Thursday, November 6, 2014

Fertility Testing: Three Things They Don't Tell You

When you struggle to conceive, it can be a scary and frustrating experience. Fertility testing is a tough choice to make in itself: by going forward with testing, you're recognizing there's a problem.

While many, including myself, move forward in order to find answers here are 3 things they won't tell you.

1. Results not guaranteed
Infertility is a diagnosis when a couple has been unsuccessful at achieving pregnancy after one year. Doctors recommend testing at that point. Tests for female infertility and a semen analysis should start immediately, but infertility is a relatively new field when it comes to finding causes. Test after test may come back normal and the only diagnosis might be unexplained infertility. (Kind of a joke, I know.)

2. Not all tests are created equal
I wish we had known where to start and more about each tests. We started by going to my local OBGYN to get us started. Tests for this can be intimidating because you want to trust your doctor 100% and often times don't know where to start or where to go.
A standard fertility evaluation includes physical exams and medical and sexual histories of both partners. Men undergo a semen analysis that evaluates sperm count and sperm movement. While this is a great place to start, this type of testing neglects to look at sperm morphology, the shape and appearance. Sperm can have abnormal heads, tails, or IGC's (immature germ cells). This type of testing is more expensive and often done once you're referred to a reproductive endocrinologist. 

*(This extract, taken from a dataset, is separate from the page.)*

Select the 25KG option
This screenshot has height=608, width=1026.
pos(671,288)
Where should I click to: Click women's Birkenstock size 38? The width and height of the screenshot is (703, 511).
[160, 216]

This is just ONE example of how not all tests are created equally for all couples. Before we did all of the tests our reproductive endocrinologist recommended (vaginal & cervical viral and bacterial cultures, semen analysis and semen cultures, sperm penetration and functions, female gonadotropin and hormone studies, hysterosalpinogram, LH midcycle surge, midcycle estradoil and ultrasounds, luteal phase progesterone level, endrometrial biopsy, sonohysterogram--WOW, that's a lot when you type it), we had ALL normal levels. It takes a lot, and a variety of tests.


3. The guilt & blame
This is something I didn't fully anticipate: the guilt and the blame. I went into testing prepared for everything to be on me. I could handle it being on me, but I couldn't handle not knowing. When the results come back, the person or persons who has the fertility issue feel blame. Even when nothing is said, you put blame on yourself. You feel guilt for everything--for drinking in your early 20's for having those 5 cigarettes on your 18th birthday, for everything you've ever done. No matter how supportive (and I'm lucky my hubs is SO supportive) your significant other is, you still feel it. I feel it with every belly bump I see. Trying to get beyond this point it a tough one that takes time. Would I go back and not do the testing? I don't know. I don't know if the frustration would be better or worse than the guilt and blame.

These are my experiences and every couple experiencing infertility (1 in 6) have such unique situations and circumstances that we all have our own unique experiences.